• TEXTO DE LECTURA:
══════════

¿Cómo ser luz del mundo y sal de la tierra?
Así, pues, luego de haberle propuesto a los discípulos el programa de las bienaventuranzas (que encierran la forma de ser de todo discípulo), el Señor les dice por qué van a poder ponerlas en práctica y cumplir con las propuestas que seguirán en el resto del “sermón de la montaña”: por haber sido cambiados o transformados; esto es, han dejado de ser como los demás, ya que ahora son luz del mundo y sal de la tierra.
El mismo texto evangélico nos describe los compromisos y responsabilidades de los discípulos: ser el sabor de la verdad y de la renovación que surgen del Evangelio; hacer brillar la luz ante todos los hombres, para que, al ver sus buenas obras, den gloria al Padre celestial.

══════════

• DATOS PARA REVISAR:
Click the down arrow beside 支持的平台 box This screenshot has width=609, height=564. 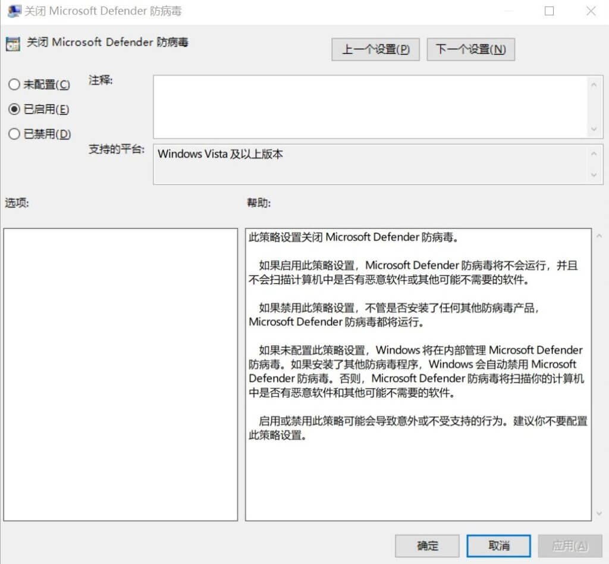pos(595,175)
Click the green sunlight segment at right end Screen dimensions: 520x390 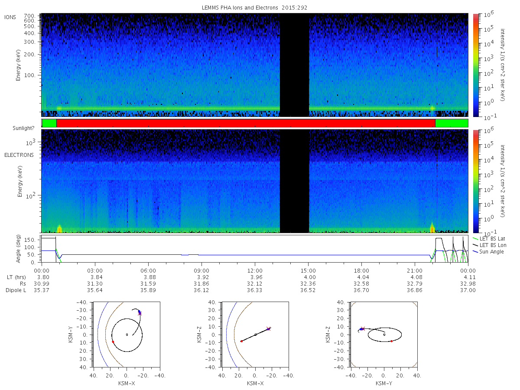452,123
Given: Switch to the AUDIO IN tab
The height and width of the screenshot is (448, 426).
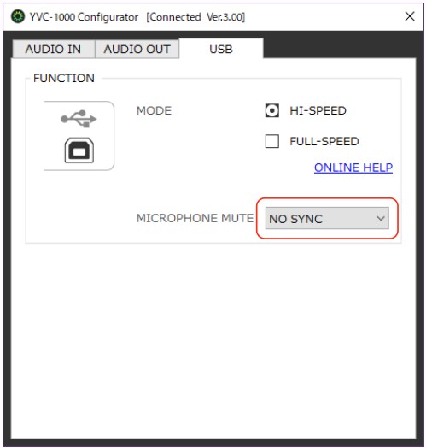Looking at the screenshot, I should [54, 49].
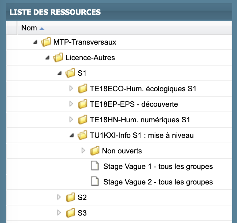Image resolution: width=237 pixels, height=223 pixels.
Task: Select TU1KXI-Info S1 : mise à niveau
Action: 141,135
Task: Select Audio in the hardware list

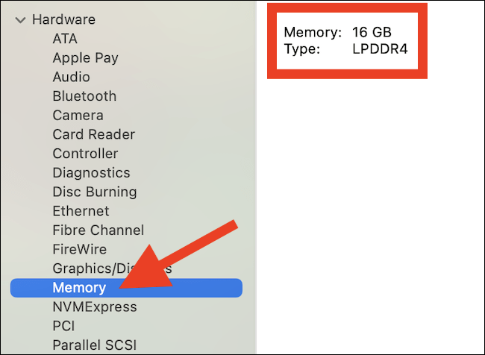Action: (x=71, y=77)
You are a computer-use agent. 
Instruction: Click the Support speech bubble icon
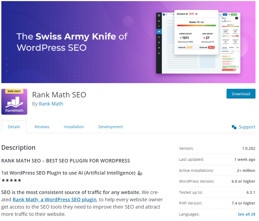point(234,127)
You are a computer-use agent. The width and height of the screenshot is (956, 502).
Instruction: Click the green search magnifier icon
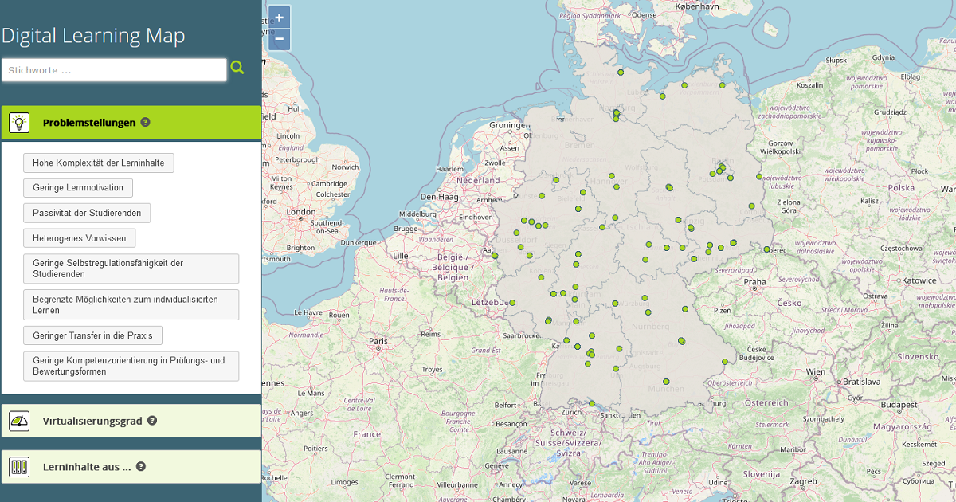pos(237,68)
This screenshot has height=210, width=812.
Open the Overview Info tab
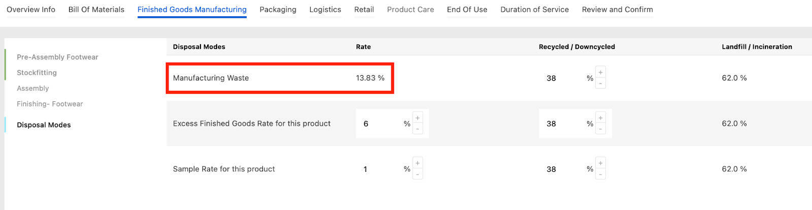click(31, 10)

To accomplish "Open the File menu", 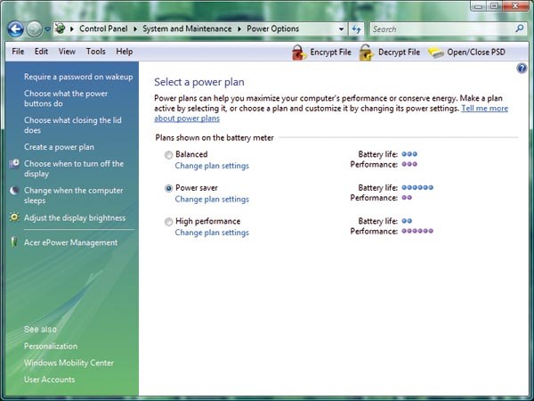I will tap(18, 52).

══════════

• REQUISITOS DEL EJERCICIO:
(a) Según el texto de lectura, ¿qué programa propuso el Señor a los discípulos antes de decirles que son luz del mundo y sal de la tierra?
(b) Resume en forma de lista el párrafo del texto de lectura que empieza con "El mismo texto evangélico nos describe", sin perder sus datos principales.
(c) Retoma el texto de lectura sobre la luz del mundo y la sal de la tierra y continúalo a partir de su última oración.

• RESPUESTAS ESCRITAS:
(a) El programa de las bienaventuranzas.

(b)
Compromisos y responsabilidades de los discípulos:
- Ser el sabor de la verdad y de la renovación que surgen del Evangelio.
- Hacer brillar la luz ante todos los hombres, para que, al ver sus buenas obras, den gloria al Padre celestial.

(c)
Ahora bien, ¿Cómo ser luz y sal en medio de sus hermanos? Entre tantas enseñanzas que pueden responder esta interrogante, el profeta Isaías nos brinda una muy directa: “Comparte tu pan con el hambriento, abre tu casa al pobre sin techo, viste al desnudo y no des la espalda a tu propio hermano”. Así resplandecerá la luz como si fuera la aurora y se abrirá el camino a la justicia. Esto mismo conlleva dejar de oprimir a los demás y dejar a un lado las amenazas y las palabras ofensivas.
Isaías nos ofrece todo un plan de acción para que como creyentes podamos actuar en el nombre del Dios de la vida y de la luz. Pero no se trata de recomendaciones piadosas. Urge que quien sigue al Señor, gracias a su transformación interna desde el bautismo, haga realidad la palabra del profeta. La luz se coloca para brillar; la sal se emplea para dar sabor. Lo peor que le puede suceder a un creyente es perder el sabor y que su luz se opaque y hasta se apague.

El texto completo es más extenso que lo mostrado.